私は神学校を卒業して牧師として歩みだして以来、殆どの期間、幼稚園に関わってきました。ほぼ毎日子どもたちと顔を合わせ、子どもたちと言葉を交わしてきました。けれども恥ずかしいことに、私は子どもの語る言葉を、殆ど聴くことが出来ませんでした。肉体的には聞こえるのですが、子どもの言葉の中身が、私の頭と心に入って来なかったのです。ある時「これではいけない」と、自分の行動を改めることにしました。できるだけ保育現場を訪れ、子どもたちと遊び、子どもたちと一緒に先生のお話を聞き、お弁当を食べ、給食を頂き、時間が許せば降園の時間まで子どもたちと一緒に居るようにしました。先生方にとっては、随分と邪魔だっただろうと思います。そうこうしていますと、ようやく、少しずつ、子どもの声が聞こえてくるようになってきました。

今日はお母さんのお誕生日。昨日こんなことがあった。暑いね、寒いね、うれしいね、楽しいね…。

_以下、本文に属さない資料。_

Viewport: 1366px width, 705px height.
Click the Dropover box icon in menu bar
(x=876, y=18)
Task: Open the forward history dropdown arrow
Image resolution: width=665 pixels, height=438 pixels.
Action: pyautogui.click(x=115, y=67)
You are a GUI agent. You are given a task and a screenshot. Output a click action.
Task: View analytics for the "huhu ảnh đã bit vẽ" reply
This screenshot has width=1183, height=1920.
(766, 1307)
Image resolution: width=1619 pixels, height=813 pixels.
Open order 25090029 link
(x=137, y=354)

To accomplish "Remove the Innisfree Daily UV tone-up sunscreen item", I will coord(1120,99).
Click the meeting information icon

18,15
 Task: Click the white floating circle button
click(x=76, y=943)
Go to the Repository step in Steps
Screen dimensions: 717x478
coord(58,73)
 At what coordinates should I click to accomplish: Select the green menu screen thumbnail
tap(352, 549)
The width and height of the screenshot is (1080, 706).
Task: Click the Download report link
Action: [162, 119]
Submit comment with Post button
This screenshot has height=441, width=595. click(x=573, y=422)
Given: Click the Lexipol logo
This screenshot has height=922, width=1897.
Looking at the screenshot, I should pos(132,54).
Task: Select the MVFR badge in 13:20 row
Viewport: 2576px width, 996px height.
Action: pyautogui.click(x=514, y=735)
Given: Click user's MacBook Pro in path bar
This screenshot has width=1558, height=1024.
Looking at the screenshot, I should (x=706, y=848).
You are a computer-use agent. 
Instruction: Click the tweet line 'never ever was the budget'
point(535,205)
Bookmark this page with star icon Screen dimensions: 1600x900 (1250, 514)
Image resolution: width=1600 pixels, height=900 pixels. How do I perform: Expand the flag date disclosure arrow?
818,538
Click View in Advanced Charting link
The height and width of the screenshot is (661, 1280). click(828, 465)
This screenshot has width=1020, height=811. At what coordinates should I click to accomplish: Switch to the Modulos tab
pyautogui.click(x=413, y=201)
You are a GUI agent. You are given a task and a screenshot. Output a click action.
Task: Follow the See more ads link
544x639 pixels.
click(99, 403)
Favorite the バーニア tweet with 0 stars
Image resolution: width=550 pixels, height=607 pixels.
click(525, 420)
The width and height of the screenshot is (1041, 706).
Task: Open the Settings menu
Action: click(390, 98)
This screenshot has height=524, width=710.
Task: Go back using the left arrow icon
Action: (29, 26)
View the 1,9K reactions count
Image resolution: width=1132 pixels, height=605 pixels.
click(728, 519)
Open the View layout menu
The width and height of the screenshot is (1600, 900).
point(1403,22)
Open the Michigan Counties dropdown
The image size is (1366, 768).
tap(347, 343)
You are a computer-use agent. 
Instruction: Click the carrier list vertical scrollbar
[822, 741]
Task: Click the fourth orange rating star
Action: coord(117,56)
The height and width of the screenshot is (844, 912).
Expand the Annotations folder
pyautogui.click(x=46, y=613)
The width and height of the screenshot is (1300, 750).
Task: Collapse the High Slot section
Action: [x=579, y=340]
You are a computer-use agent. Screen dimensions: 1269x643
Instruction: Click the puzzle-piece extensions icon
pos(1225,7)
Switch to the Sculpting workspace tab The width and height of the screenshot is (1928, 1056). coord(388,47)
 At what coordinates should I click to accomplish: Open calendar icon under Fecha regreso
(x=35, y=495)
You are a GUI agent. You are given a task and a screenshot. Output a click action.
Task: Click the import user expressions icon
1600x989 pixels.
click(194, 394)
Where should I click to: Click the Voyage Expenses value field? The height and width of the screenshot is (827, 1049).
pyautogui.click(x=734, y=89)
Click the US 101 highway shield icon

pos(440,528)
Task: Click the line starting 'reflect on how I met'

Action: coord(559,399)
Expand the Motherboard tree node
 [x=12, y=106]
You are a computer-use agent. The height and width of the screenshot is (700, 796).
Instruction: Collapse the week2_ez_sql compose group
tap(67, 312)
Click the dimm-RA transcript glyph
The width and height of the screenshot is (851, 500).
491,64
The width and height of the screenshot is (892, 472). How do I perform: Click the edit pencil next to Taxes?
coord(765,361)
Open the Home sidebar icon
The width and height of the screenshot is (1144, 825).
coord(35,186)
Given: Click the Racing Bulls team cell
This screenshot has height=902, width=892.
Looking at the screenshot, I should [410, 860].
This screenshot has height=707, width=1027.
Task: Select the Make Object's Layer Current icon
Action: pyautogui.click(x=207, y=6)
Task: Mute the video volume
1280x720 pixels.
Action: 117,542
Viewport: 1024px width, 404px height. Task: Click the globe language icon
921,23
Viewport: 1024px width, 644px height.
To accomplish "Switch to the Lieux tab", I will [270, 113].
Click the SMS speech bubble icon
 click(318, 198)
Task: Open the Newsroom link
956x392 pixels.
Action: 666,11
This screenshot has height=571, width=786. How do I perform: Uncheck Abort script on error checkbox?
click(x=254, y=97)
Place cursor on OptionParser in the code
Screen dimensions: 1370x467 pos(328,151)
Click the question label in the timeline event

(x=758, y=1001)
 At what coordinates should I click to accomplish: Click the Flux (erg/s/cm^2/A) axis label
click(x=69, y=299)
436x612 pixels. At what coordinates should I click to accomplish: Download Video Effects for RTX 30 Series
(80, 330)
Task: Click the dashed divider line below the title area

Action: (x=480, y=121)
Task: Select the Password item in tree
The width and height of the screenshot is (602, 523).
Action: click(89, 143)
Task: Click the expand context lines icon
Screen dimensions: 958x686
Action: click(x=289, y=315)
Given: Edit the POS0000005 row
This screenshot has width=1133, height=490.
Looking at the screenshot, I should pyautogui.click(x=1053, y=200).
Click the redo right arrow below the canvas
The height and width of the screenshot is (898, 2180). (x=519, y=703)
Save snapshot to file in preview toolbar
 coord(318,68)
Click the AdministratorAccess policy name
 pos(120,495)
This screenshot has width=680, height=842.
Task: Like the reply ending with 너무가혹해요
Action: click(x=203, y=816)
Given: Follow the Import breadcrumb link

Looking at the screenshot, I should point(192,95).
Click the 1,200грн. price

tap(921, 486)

子どもとお話ししようと思うと、心と体を子どもの方に向けないといけません。当たり前の事なのに、それができていなかった自分に反省しています。これは人間関係すべてにおいて当てはまることなのでしょう。それを今更ながらに気づかされるとは、きっと私が今までちゃんと人と向き合っていなかった印なのだと思います。

これからも、子どもたちのお話を聞き続けたいと思います。子どもと同じ目線で、子どもと一緒に歩み、そして、子どもと一緒にお祈りしていきたいと思います。